■ Aim of the exercise
Can you reproduce, word for word, the records below, starting at the line that contains "You are a computer-use agent. 1489x812" and ending after the line that contains "Action: click(x=1093, y=33)"?

■ Records supplied
^^^^^^^^
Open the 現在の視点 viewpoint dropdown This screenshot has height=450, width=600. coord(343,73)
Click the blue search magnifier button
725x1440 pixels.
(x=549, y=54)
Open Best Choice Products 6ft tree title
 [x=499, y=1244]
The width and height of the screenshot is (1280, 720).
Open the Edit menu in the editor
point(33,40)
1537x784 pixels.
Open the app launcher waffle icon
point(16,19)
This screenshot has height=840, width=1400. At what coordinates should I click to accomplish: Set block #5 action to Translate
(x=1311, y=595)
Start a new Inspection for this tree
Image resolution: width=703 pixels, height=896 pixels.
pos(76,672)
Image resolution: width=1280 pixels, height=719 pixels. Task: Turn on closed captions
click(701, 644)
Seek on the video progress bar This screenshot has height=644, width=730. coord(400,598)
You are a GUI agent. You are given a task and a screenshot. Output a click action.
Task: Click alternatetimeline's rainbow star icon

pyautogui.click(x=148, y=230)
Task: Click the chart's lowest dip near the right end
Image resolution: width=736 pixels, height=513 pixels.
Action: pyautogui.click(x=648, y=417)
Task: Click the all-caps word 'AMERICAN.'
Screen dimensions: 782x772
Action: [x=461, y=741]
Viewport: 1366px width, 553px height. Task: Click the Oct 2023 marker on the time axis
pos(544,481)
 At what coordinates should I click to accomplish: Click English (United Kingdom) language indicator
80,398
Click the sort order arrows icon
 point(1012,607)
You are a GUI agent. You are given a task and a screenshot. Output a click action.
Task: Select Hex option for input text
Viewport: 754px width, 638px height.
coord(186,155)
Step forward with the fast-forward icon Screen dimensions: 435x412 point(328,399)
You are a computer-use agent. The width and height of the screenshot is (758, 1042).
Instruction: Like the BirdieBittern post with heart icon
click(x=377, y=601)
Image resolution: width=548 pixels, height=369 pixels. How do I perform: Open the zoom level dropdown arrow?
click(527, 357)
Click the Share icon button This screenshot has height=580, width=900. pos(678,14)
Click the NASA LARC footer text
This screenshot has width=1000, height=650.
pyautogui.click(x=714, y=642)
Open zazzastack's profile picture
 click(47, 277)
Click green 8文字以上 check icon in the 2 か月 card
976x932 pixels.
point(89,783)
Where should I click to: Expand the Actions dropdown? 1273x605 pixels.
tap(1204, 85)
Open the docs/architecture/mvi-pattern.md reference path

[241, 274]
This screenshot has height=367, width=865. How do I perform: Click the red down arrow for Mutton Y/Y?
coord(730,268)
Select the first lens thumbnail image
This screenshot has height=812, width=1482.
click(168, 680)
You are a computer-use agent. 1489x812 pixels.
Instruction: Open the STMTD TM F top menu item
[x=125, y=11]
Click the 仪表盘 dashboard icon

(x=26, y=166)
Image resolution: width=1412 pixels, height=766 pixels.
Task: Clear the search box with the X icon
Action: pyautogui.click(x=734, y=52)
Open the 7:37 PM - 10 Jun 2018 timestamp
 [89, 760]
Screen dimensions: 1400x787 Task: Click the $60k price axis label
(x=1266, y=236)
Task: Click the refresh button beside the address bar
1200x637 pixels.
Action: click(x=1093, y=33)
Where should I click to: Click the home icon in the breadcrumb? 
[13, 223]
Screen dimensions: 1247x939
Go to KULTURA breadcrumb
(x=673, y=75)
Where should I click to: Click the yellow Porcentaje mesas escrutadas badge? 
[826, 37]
^^^^^^^^
■ Answer to the exercise
You are a computer-use agent. 1489x812 pixels.
Instruction: Open the STMTD TM F top menu item
[x=125, y=11]
Click the 仪表盘 dashboard icon

(x=26, y=166)
Image resolution: width=1412 pixels, height=766 pixels.
Task: Clear the search box with the X icon
Action: pyautogui.click(x=734, y=52)
Open the 7:37 PM - 10 Jun 2018 timestamp
 [89, 760]
Screen dimensions: 1400x787 Task: Click the $60k price axis label
(x=1266, y=236)
Task: Click the refresh button beside the address bar
1200x637 pixels.
Action: click(x=1093, y=33)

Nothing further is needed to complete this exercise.